The receptive field size significantly influences how nodes interact with their neighbors. Small receptive fields enable high spatial resolution, allowing for precise localization of stimuli. In contrast, larger receptive fields average input over a broader area, which can enhance capacity but may reduce the precision of object representation.

Two types of spatial distribution are simulated:

  • Close inputs: Stimuli are located around the central nodes, defined as being clustered together in a small region.

  • Far inputs: Stimuli are placed radially 3 nodes away from the center, resulting in a widely separated distribution across the grid.

Table 1 summarizes the key parameters used in the simulation:

Table 1 Key parameters for the simulation.

Simulation results

Fig. 2
figure 2

Error rates (as measured by Hamming distance) for different receptive field sizes when processing close and far-apart stimuli in the network (\(\alpha = 2.0\), \(\beta = 0.3\)).

Fig. 3
figure 3

Error rates (as measured by Hamming distance) for different receptive field sizes when processing close and far-apart stimuli in the network (\(\alpha = 2.0\), \(\beta = 0.2\)).

The results presented in Figs. 2 and 3 represent the error rates (as measured by Hamming distance) for different receptive field sizes when processing close and far-apart stimuli in the network. The figures compare the network's performance under two distinct inhibitory regimes (\(\beta =0.3\) vs \(\beta = 0.2\)) while maintaining a constant excitation parameter (\(\alpha =2.0\)).

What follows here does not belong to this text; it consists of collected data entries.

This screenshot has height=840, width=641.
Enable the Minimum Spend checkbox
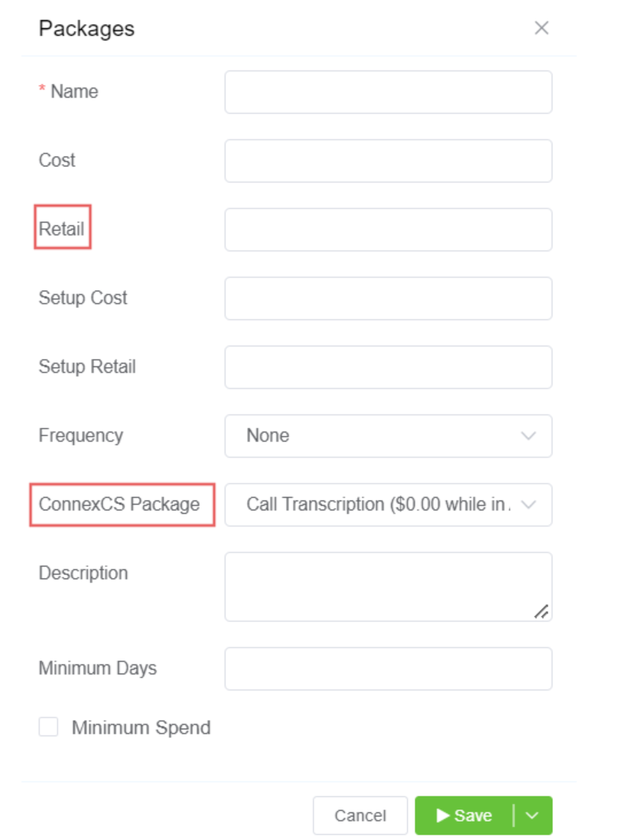point(48,728)
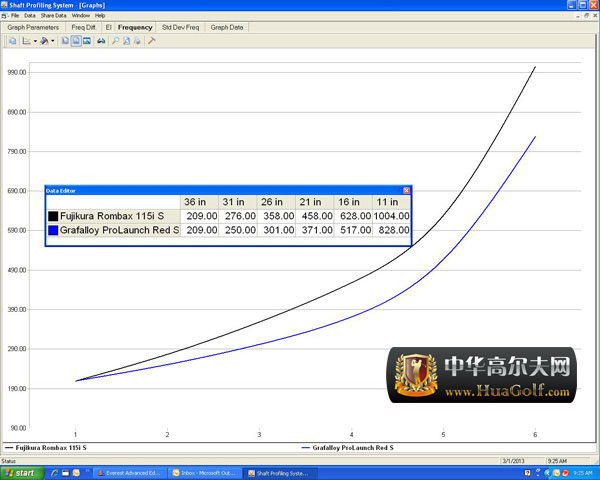Expand the paint color tool dropdown arrow
The image size is (600, 480).
54,41
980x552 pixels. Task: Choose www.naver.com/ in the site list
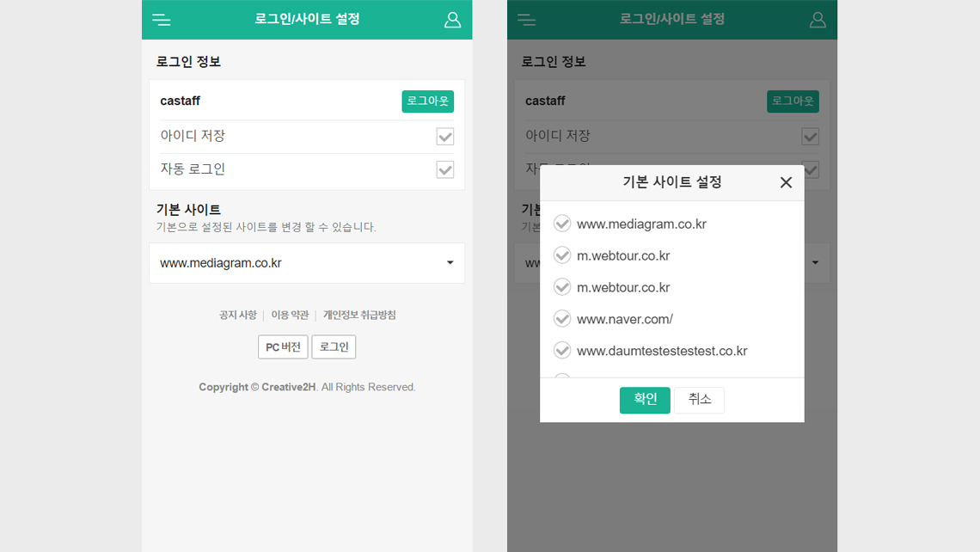pyautogui.click(x=625, y=320)
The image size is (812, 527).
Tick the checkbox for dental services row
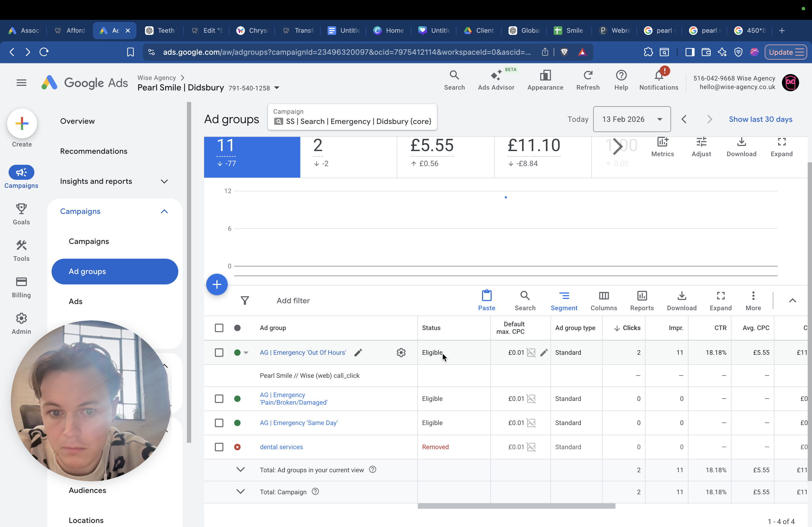219,447
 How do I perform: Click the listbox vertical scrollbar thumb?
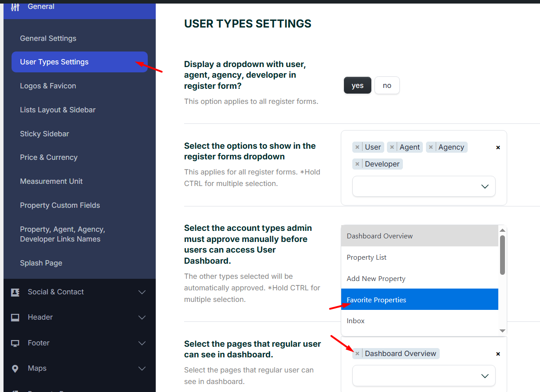tap(502, 255)
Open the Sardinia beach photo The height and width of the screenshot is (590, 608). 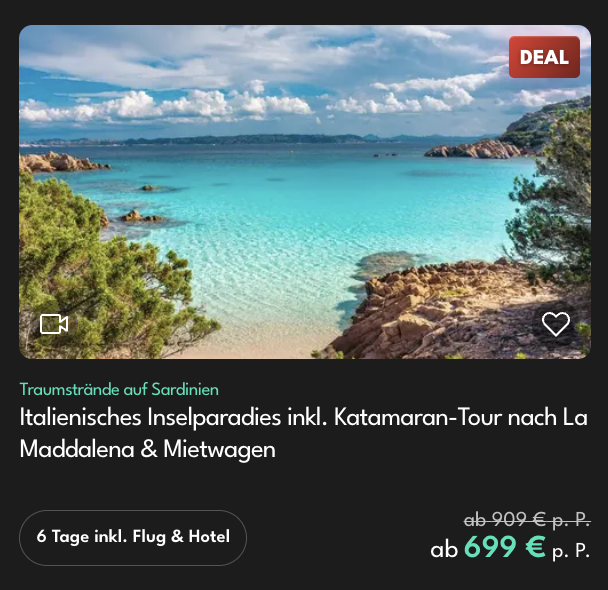tap(305, 192)
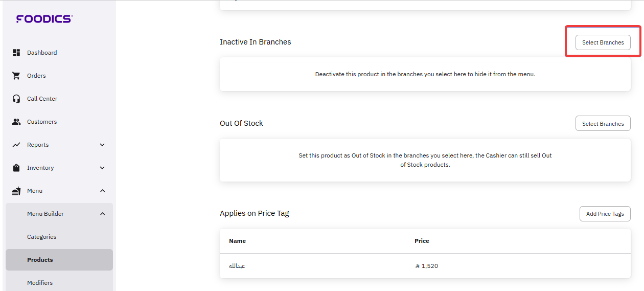Select Branches for Out Of Stock
The width and height of the screenshot is (644, 291).
603,124
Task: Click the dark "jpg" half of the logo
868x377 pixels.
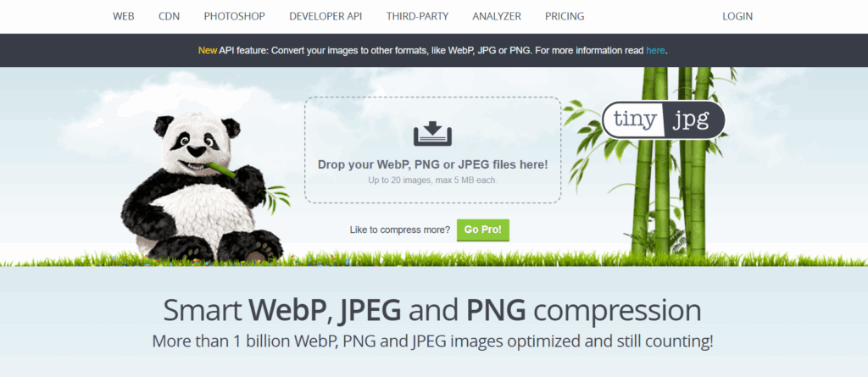Action: pos(694,119)
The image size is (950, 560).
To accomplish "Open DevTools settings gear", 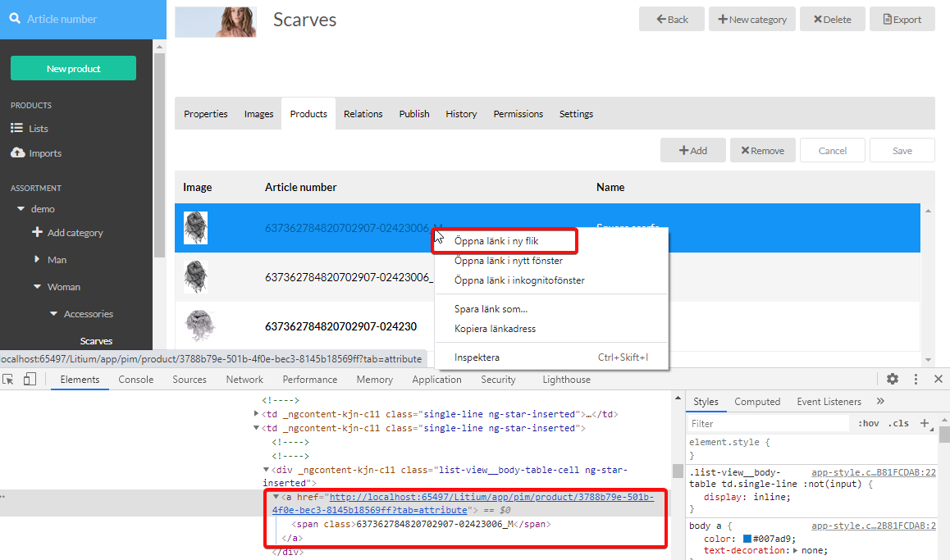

For low receptive field sizes (averaged for sizes 0.5, 1, and 2) given in left panels of Figs. 2 and 3

  • Close stimuli The error rate starts high (around 5.5 Hamming distance) when the set size is 2, indicating that the network struggles to accurately encode or differentiate the stimuli when the receptive field size is small. As the set size increases to 4, the error rate drops sharply, stabilizing at around 2.5, meaning the network becomes more consistent in its performance. This suggests that for small receptive fields, the network can resolve more tightly packed inputs as more objects are added, up to a certain point (around set size 4).

  • Far stimuli The network performs better with far stimuli, with error rates starting lower (around 2.5) for setsize 3 and dropping quickly to around 1.5 for a set size of 4, before stabilizing. This indicates that small receptive fields are advantageous for spatially dispersed inputs, allowing for better resolution.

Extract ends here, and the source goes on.